Jeremy Clarkson

Jeremy Clarkson

Clarkson on: speed limits

Since quiz shows are all the rage at present, I thought we'd begin this month with a question. If you took two identical cars to Silverstone and drove one round the track at an average speed of 70mph and one at 50mph, which one do you think would cross the finishing line first?

Not so fast, Mr Weakest Link, because new figures from the government of spin, headed by His all conquering greatness, President Tony, seem to show that the slower you go, the faster you'll get there.

They've just finished the great M25 experiment with moveable speed limits, and now they're saying that contrary to the teachings of Einstein, E does not equal MC squared. Time and distance have nothing to do with one another. Darwin was wrong, North is South and the moon is made of cheese.

Yes, the New Labour egg heads say that since the speed limit on the M25 was dropped from 70 to 50mph, journey times have been cut by 27 per cent. Well if that's the case, let's cut them to 0mph because then we'd get there before we set off. Better still, let's go everywhere in reverse.

Sometimes I lie awake at night worrying that these people are running the country. They are deciding how many troops should be sent to Afghanistan and whether we should join the euro. They are in control of a multi-billion-pound public purse and they're all as daft as brushes.

Really, they are, because having announced that the slower you go, the faster you'll get there, and that speed kills anyway, they've now decided that the best thing they can do is increase the motorway speed limit to 80mph.

No, it isn't. They say that an 80mph limit will bring us into line with the rest of Europe but look, if it's European harmonisation they're after, they should start with something useful, like plug sockets. Or better still, get the French to speak English.

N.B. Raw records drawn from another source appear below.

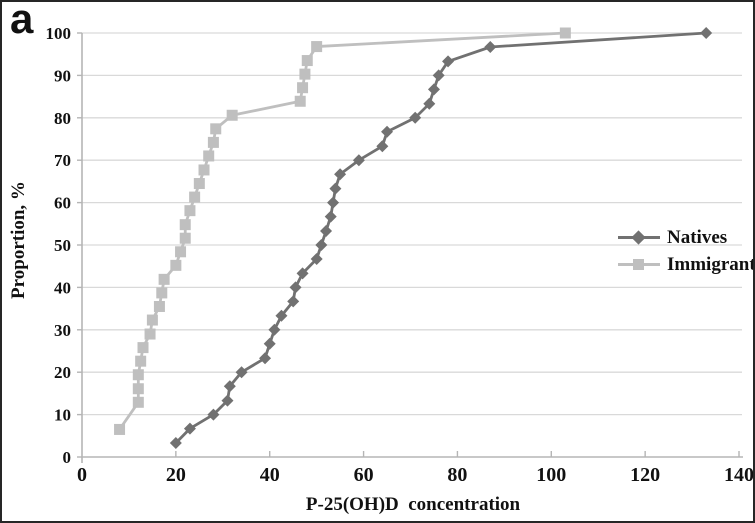 The height and width of the screenshot is (523, 755). What do you see at coordinates (551, 475) in the screenshot?
I see `x-tick-label: 100` at bounding box center [551, 475].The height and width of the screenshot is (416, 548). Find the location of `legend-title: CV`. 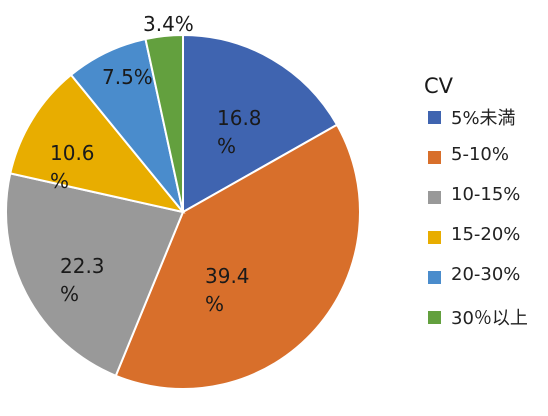

legend-title: CV is located at coordinates (439, 86).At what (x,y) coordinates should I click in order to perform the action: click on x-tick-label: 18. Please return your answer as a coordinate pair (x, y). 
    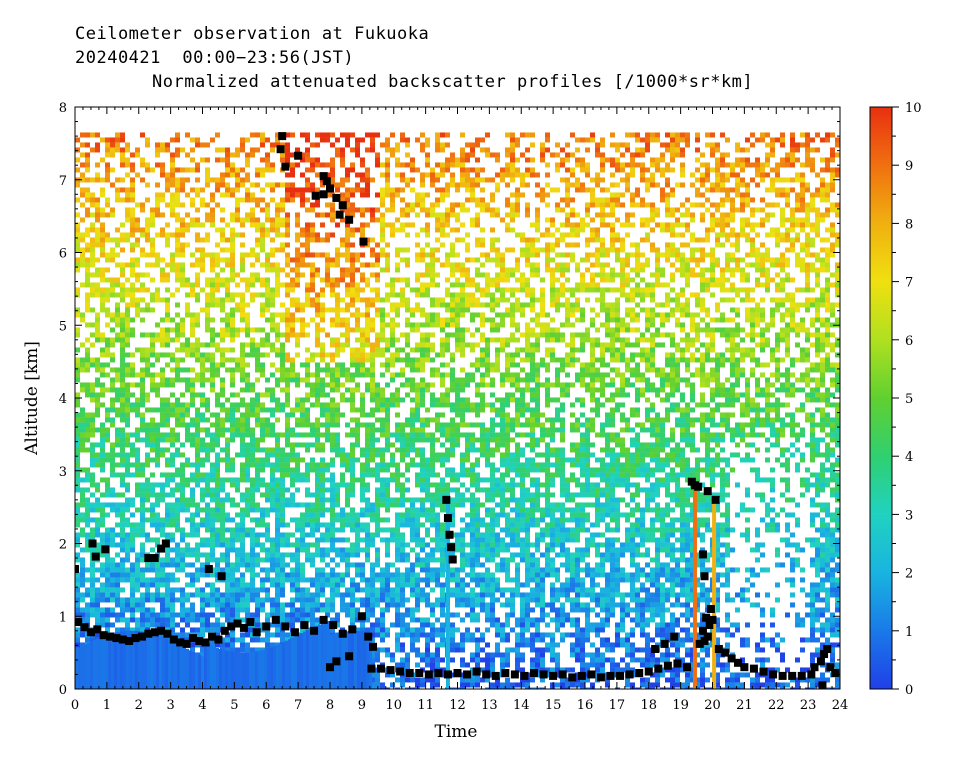
    Looking at the image, I should click on (648, 706). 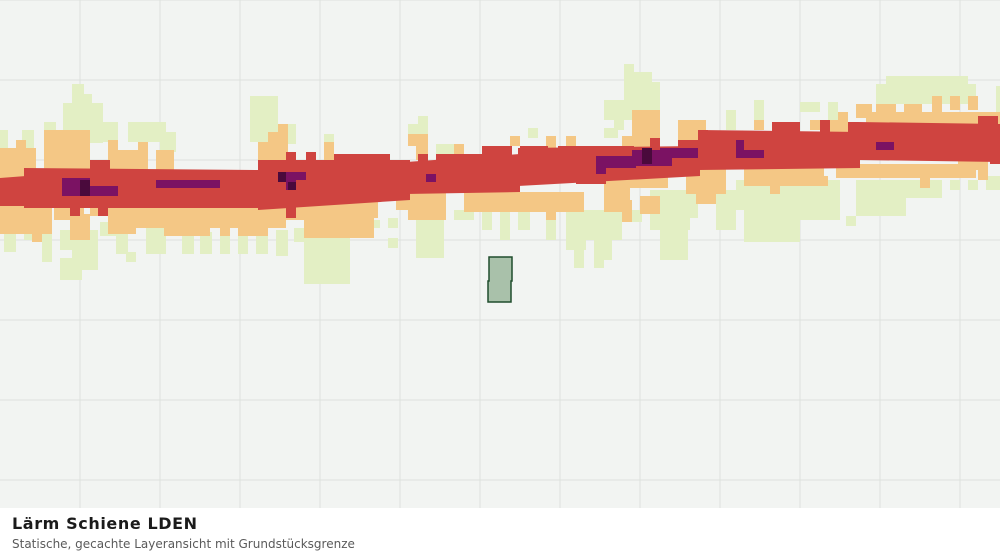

"Sometimes I lie awake at night worrying that these people are running the country"

It's fine to drive at 80 in France because, for the most part, there are few cars on the road. It's fine to drive at 80 in Italy because at this point most of the locals are just getting into second. And it's fine to do 80 in Germany because you'll get out of there more quickly.

It is, however, not fine to have an 80 limit in Britain because then, the police will turn a blind eye to those doing 95. And 95 on British motorways is too fast. There are too many other cars, too many Nissans, too many pensioners coming the other way on the wrong side of the road.

And then, in the middle of the night, when there's nothing in front of you but a rolling horizon, and Doris is tucked up in bed, who cares whether the speed limit is 80 or 70? It's still 500mph too low.

There's worse news too because someone at the Brain of Britain factory in Whitehall has decided that some of Britain's busiest motorways will not be subject to the increase. Instead the limit will be cut, permanently, to 50.

Now what kind of a moron thought that one up? The stretches they're talking about are most of the M25, chunks of the M4 and that bit of the M6 just north of Birmingham. But as anyone who's ever set foot outside Maida Vale knows, 50mph on these roads is an impossible dream. You could make the limit mach one and it wouldn't make the slightest bit of difference.

It'd be like making it illegal to have sex with Cameron Diaz. Fine. I wasn't going to anyway.

If I ever find myself doing 50mph at any point between Walsall to the Hilton Park services, I promise, I will pull onto the hard shoulder and eat the car.

This, however, is what His Tonyness fails to understand; that people go with the flow. We drive as fast as traffic conditions allow. We use public transport when its better than taking the car. We use an umbrella when it's raining and wear a jumper when it's chilly. Or not, if we live in Newcastle. The point is that we don't need a government to tell us what to do from the moment we get out of bed in the morning.

Of course, the big advantage of the new 50 limit is that in the middle of the night, no-one will stick to it, and they'll raise an absolute fortune from those cameras which are hidden on the far side of the gantries. But, you sense, that is just a bonus, a bit of a cherry on the icing. The main reason they want to mess with the speed limit is the same reason they want to mess with everything else. Because politicians are born to interfere.

Think what it must be like to go for a drive with His Tonyness in the back. ‘No, it's left here. No, not that left. Go sort of straight ahead down the centre but a soft left.'

Then there's the problem with the railways. The only reason they can never be made to work is because politicians like Stephen Byers, who doesn't have a single atom of business acumen in his entire being, keeps sticking his nose in.

And what about terrorism? If there's one country on earth which knows how to deal with the spectre of the car bomb it's us. We've had more practice than anyone but along comes David Blunkett and, all of a sudden, you can be locked up for owning a tea towel.

I've said it before but it warrants another airing. A government's job is to erect park benches and change the bulbs in the street lights. And that's pretty much it.

Leave us alone and for crying out loud, leave the speed limit alone as well.